Judgments have been denied the force of res judicata where they were obtained by collusion or fraud. There are enough circumstances in this case to warrant the inference that the judgment relied on was the result of collusion. The trust estate was not represented by a disinterested person. Highbargin was not an innocent purchaser for value but was cognizant of all the facts and circumstances tending to make his judgment invalid. The district court was fully aware of the prior action of the same court in violating the intent and purpose of the spendthrift trust. When the district court previously appointed the spendthrift beneficiary as trustee, it is evident to me that there was collusion, and the subsequent judgment against the trustee was but the culmination of the collusive arrangement countenanced and furthered by the action of the district court.
The action of the spendthrift beneficiary is not to be commended, and, if it were the protection of his interests alone which is involved here, I would not be dismayed by the result.
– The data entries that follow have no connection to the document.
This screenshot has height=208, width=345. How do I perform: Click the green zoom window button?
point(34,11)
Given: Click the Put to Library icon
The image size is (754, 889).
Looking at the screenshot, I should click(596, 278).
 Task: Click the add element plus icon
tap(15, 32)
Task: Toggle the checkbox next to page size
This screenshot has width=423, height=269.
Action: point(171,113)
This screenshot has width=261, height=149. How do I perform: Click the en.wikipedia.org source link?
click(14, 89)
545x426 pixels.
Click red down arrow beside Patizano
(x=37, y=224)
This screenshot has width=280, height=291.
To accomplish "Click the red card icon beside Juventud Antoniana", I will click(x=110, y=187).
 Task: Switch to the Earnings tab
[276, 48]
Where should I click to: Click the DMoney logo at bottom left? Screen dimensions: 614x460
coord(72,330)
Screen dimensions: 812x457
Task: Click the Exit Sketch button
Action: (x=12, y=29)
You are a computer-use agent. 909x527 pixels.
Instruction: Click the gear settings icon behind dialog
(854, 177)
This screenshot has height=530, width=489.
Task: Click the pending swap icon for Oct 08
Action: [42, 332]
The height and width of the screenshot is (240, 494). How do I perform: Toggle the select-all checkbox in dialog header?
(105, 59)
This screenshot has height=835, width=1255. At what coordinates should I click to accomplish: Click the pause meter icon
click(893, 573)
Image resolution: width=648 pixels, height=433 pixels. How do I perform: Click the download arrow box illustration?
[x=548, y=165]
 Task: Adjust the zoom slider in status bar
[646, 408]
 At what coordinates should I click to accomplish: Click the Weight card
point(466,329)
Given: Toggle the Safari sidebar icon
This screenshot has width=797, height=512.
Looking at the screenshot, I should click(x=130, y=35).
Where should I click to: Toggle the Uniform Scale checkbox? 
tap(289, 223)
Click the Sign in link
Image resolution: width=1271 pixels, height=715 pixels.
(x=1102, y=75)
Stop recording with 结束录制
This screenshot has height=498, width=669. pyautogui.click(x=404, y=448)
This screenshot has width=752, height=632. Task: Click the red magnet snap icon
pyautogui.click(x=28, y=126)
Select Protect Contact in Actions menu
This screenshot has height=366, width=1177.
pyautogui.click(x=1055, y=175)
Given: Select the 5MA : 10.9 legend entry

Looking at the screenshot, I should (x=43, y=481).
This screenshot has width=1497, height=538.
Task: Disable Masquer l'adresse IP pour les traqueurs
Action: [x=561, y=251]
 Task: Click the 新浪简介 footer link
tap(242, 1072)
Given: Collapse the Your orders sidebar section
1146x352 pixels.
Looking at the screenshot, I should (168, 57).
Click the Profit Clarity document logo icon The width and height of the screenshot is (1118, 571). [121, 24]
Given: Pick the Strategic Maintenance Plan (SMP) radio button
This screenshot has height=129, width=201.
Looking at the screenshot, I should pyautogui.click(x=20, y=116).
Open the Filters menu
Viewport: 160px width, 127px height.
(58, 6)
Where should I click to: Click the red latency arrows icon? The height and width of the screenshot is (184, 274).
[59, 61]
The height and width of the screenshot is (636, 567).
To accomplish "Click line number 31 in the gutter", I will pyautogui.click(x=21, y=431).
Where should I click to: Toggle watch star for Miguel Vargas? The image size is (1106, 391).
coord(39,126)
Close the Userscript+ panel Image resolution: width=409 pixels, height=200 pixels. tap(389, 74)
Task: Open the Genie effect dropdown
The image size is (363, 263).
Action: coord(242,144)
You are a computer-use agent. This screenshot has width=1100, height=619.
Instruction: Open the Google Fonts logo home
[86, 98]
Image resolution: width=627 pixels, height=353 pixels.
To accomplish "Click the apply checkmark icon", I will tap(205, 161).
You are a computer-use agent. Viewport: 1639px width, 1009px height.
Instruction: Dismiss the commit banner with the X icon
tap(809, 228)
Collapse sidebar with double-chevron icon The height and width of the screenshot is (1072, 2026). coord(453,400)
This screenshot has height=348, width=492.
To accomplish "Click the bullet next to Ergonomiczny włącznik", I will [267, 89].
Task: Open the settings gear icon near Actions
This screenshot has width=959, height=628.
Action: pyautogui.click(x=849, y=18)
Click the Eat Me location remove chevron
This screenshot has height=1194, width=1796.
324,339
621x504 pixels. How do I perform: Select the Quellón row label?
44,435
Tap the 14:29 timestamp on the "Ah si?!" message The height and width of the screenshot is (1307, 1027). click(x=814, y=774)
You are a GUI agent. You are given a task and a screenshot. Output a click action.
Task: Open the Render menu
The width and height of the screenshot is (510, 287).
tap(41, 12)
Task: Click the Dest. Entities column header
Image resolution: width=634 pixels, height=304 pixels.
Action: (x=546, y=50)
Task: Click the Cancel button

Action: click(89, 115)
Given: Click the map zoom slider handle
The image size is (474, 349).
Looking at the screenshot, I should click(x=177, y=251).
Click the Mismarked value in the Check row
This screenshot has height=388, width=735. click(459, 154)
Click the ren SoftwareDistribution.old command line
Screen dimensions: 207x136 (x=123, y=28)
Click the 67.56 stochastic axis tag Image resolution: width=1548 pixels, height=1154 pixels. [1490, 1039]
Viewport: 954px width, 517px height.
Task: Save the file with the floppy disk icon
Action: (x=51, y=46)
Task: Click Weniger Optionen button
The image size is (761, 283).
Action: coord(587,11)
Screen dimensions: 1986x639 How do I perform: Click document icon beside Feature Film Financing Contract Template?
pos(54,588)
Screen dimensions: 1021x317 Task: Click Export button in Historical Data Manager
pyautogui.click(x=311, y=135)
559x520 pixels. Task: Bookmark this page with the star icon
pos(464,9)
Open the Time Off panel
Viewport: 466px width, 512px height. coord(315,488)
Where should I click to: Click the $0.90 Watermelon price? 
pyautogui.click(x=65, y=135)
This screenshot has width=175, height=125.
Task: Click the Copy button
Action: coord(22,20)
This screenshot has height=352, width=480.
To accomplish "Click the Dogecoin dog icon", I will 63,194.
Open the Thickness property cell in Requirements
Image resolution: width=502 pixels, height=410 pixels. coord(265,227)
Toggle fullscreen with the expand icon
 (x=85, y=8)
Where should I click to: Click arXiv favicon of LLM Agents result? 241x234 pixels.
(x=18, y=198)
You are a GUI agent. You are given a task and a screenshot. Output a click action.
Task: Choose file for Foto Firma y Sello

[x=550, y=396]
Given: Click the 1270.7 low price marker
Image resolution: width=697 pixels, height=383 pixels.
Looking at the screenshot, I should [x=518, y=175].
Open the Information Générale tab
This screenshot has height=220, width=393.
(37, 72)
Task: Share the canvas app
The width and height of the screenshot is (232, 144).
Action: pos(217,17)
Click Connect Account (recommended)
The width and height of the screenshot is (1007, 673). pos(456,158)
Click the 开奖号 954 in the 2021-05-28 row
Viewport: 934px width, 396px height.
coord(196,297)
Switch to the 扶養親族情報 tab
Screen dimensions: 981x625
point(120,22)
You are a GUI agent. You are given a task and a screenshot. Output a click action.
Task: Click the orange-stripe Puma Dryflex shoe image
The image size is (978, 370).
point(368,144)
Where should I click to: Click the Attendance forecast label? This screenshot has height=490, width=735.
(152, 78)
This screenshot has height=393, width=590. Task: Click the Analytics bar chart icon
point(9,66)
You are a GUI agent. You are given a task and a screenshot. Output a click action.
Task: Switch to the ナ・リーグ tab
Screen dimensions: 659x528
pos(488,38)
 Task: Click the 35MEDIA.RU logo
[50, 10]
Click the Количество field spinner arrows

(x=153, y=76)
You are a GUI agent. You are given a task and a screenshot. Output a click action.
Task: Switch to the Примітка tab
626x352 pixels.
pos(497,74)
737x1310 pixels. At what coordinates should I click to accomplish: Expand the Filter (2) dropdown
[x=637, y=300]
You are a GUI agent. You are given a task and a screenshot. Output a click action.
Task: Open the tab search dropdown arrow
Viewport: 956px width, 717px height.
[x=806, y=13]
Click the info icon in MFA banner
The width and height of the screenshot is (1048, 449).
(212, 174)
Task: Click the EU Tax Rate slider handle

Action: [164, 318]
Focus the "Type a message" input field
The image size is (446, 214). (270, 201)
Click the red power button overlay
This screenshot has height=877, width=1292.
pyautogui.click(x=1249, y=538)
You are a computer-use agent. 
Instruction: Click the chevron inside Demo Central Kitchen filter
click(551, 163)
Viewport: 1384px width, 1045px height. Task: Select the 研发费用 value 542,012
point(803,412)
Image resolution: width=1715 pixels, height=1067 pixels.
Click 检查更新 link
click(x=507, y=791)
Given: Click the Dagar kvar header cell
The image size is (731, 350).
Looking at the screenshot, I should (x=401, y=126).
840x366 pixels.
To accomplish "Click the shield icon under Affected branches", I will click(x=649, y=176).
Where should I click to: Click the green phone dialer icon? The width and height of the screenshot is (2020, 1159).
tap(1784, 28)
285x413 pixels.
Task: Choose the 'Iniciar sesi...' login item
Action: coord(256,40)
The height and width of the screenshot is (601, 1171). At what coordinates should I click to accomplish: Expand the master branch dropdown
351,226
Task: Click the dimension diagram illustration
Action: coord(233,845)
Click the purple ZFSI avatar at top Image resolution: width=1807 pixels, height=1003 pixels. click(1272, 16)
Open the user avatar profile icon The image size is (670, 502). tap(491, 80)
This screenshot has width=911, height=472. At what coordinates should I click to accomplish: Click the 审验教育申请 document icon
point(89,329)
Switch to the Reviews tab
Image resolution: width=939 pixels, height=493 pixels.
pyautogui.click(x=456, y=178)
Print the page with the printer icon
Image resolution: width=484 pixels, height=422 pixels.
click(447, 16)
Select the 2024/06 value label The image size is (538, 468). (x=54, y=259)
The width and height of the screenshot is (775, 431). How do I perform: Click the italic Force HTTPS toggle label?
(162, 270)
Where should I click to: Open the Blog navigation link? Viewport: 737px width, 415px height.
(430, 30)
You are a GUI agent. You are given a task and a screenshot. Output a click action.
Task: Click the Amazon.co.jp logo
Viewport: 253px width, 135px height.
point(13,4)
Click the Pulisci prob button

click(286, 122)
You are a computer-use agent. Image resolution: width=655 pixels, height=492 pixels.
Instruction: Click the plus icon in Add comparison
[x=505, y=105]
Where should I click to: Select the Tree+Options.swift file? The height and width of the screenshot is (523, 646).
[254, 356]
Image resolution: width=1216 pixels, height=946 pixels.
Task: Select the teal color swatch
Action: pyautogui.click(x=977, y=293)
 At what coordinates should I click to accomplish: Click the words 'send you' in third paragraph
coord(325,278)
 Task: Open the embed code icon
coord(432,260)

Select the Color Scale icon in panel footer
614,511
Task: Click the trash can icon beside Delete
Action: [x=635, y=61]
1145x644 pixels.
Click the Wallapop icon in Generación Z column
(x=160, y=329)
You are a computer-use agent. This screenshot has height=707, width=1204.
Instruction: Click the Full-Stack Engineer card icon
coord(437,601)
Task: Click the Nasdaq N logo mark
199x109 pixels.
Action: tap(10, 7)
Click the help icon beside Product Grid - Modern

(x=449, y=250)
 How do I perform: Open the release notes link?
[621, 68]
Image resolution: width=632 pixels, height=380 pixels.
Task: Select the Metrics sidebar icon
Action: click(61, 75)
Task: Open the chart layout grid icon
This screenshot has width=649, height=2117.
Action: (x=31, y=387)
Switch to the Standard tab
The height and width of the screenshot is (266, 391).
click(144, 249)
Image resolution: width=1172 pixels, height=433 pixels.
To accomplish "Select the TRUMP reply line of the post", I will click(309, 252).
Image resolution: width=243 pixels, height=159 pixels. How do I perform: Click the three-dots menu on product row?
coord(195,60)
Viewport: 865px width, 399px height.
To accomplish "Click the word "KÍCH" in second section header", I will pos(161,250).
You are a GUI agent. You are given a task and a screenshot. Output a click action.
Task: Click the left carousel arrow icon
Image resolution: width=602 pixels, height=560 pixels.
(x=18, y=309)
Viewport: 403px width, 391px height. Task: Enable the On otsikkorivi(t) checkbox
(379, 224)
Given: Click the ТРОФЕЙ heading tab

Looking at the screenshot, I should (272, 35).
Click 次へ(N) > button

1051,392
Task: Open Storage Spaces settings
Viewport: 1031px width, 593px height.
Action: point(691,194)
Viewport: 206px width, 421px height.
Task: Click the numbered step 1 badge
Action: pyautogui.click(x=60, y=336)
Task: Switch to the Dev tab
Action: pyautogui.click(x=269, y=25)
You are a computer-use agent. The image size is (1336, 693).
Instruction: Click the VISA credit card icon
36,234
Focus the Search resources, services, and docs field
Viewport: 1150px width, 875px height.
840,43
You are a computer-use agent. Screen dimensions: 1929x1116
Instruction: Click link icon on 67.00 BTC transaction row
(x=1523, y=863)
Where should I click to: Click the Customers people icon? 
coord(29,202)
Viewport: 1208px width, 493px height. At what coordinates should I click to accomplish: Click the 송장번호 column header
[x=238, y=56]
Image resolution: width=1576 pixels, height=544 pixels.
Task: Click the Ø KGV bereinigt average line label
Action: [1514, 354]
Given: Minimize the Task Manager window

But the creator of the trust is not here and has not been able for some time to defend the trust. Courts of equity are charged with the solemn duty to protect such testamentary trusts and carry them out. Instead of that, we have had here clear violations of the terms and principles of the trust by the-court in the interest of one who had full knowledge of all the facts and circumstances, and one who, if he did not enter the collusive agreement to destroy the trust, at least furthered it by his actions. Under the circumstances, I cannot consent that *425such an arrangement should be given effect by a very rigid and inequitable application of the doctrine of res judicata. Such an application defeats the ends of justice. I, therefore, respectfully dissent.
Harvey, C. J., concurs in the foregoing dissent.